The Register article, which includes *a portion of* the results table: http://www.theregister.co.uk/2016/05/24/pointless_features_add_to_browser_bloat_and_insecurity/ The paper: Browser Feature Usage on the Modern Web https://arxiv.org/abs/1605.06467 Current PDF: https://arxiv.org/pdf/1605.06467v1
It would be great if most unused features could be disabled using browser's built-in settings and then enabled on per-site basis. Or maybe building a click to play option for most unused features...
I hope JavaScript will be stripped of some of its features, that's the only way to stop idiotic web-developers from ruining the web.

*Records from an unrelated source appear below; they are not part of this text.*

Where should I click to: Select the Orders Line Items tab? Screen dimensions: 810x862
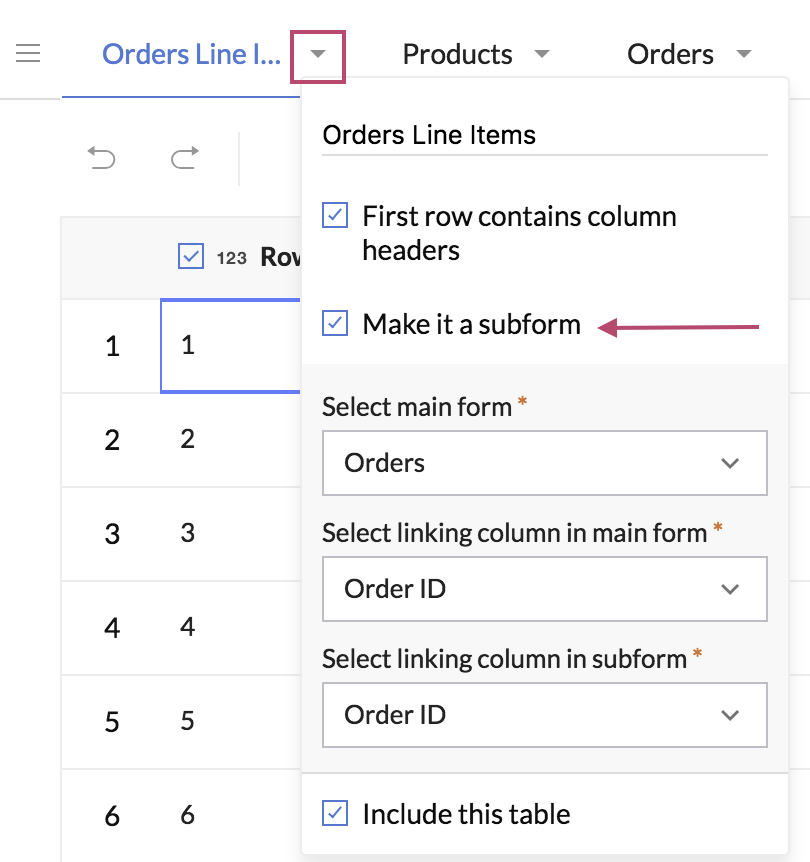[190, 54]
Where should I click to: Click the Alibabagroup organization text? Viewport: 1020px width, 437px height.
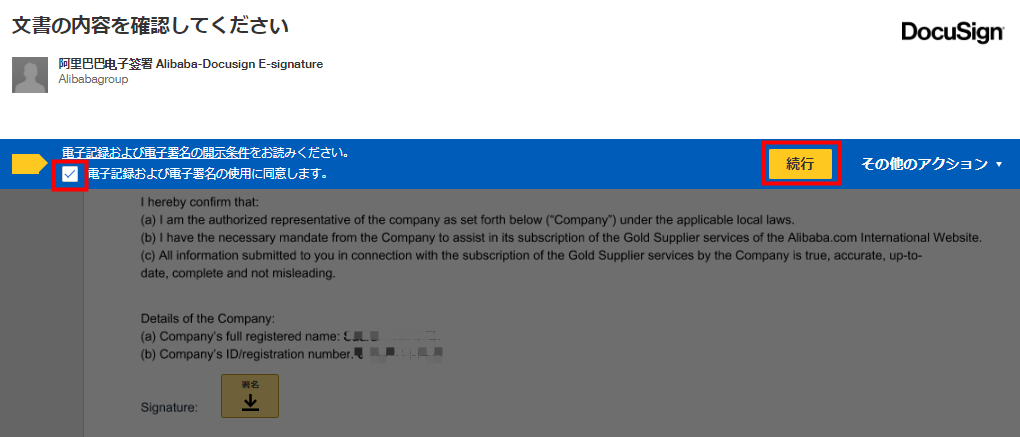tap(93, 79)
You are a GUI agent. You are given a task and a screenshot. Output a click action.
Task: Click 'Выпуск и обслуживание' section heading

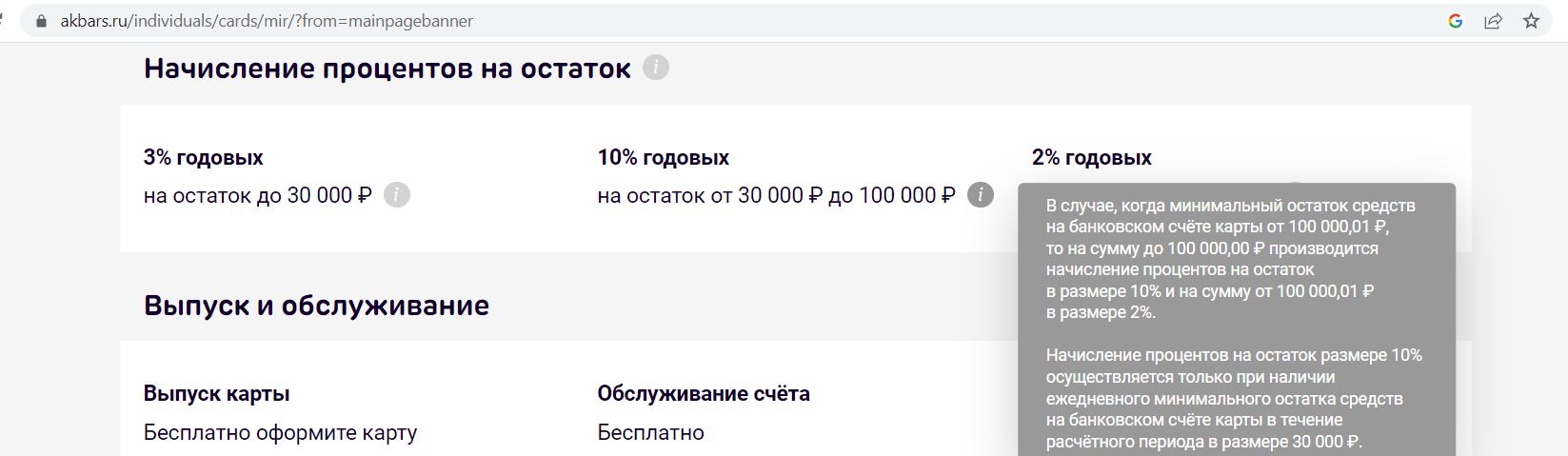[316, 306]
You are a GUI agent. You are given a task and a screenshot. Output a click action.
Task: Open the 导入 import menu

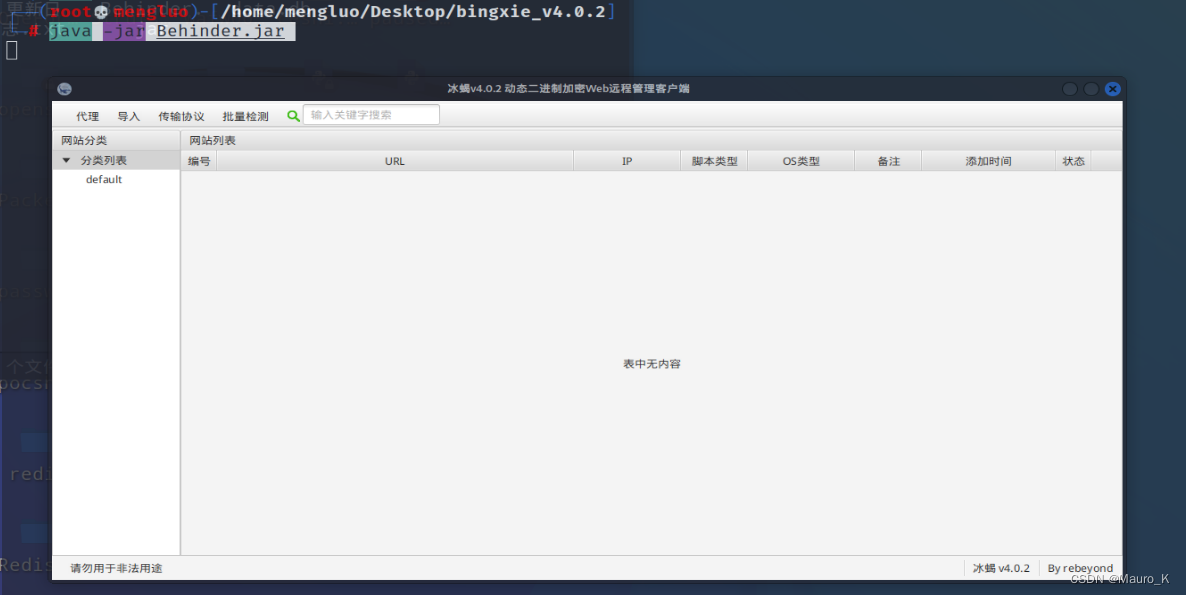click(129, 115)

Thanks for providing a link to the PDF document, TWB I've emailed one of the authors to inquire: During testing, which "user-agent" (desktop? mobile?) was presented in request headers? Are they able to share the code for their custom browser extension? Although they acknowledge, in Section 2.1, that "browsers typically (have) a unified code base across different types of computers including mobile devices..." I did not find within the PDF a statement describing WHICH "user-agent" (desktop? mobile?) was used throughout their testing. Seems to me that detail could significantly affect which external scripts a given site would conditionally load into the requested pages, as well as which "features" are (or are not) invoked by a given page. I'm left wondering: Do sites typically, blindly, attempt to utilize e.g. dom.vibrate() ...even when the page has been requested by a non-mobile user agent ? Without attention to spoofing this detail (user agent) and A/B testing, some of the conclusions of this research are likely skewed, or outright meaningless ~~ e.g. (Section 5.4) "Ambient Light Events standard, which defines events and methods allowing a website to react to changes to the level of light the computer, laptop or mobile phone is exposed to. The standard is rarely used on the web (14 out of 10k sites)," In order to be (more, or fully) effective, I suspect a detection extension should hook an earlier event, prior to DOM creation (as explained by the author of the "mason" firefox extension). Really though, "content script" (vs "chrome script", or Observer) seems like courting futility, amid abortable Promises and revokable Proxies and js Reflect() Cannot be bypassed? Hmm, I'd need to review the code. These researchers are unaware that ff46 supports ES6 Proxy() ? Using "closures" serves as comparatively superior, bulletproof, approach ? Toward a goal of achieving "informed consent", I hope to write a browser extension which detects, and notifies via doorhanger, when a page attempts to invoke certain "features". I had envisioned utilizing ES6 Proxy ojbects to wrap the various targeted features; I was surprised to note the PDF doesn't mention use of such Proxy wrappers.
Developers are encouraged to use feature detection over user-agent sniffing, but I imagine there is plenty of feature manipulation behind user-agent checks. Arguably, the world could use a good "WhatNot" framework that supports not only detection/alerting but blocking. Please let us know if you develop, or discover, something useful. A few related links: https://github.com/citp/OpenWPM https://github.com/EFForg/privacybadgerfirefox https://github.com/ghostwords/chameleon https://github.com/kkapsner/CanvasBlocker
i'd like to see your (surprised) face when you finally turn off javascript in your browser forever. it would also resolve some of your questions here immediately. features come and go. features are for the masses - not for individualists. as an individualist some has be encouraged himself to opt'out or opt'in - or change software. dont like javascript? get lynx or similar: http://listoffreeware.com/best-free-text-only-browser-for-windows/ simple as that.
Who is talking about disabling JS? I just think that web-design is becoming more silly by the day, too many times I encounter dumb designed and bloated websites, so perhaps it's time to scrap some features.
here's a summary of the email reply I received from one of the authors: Their script/bot supplied this user agent string. They did not (re)test using others: Mozilla/5.0 (X11; Linux x86_64; rv:46.0) Gecko/20100101 Firefox/46.0 Their extension did not (did not need to) utilize ecmascript Proxy object, and: "the paper is currently under review at a conference, but once we hear back from the reviewers, we plan on releasing the extension" They intend to followup by creating an extension which will enforce "a default allow / block policy for browser features depending on how often they're blocked by tracking blockers and how many security vulnerabilities have been associated with the feature in the past" and they do expect it will heavilty rely on use of Proxy wrappers. - - - - - Echoing what Minimalist posted, I'm itching for an extension which provides "informed consent" ~~ displaying a doorhanger, or notification bar (similar to: "continue blocking?" prompt when a site attempts to load flash, and "always ask" pref is set) when sites attempt to invoke selected (from a picklist) features.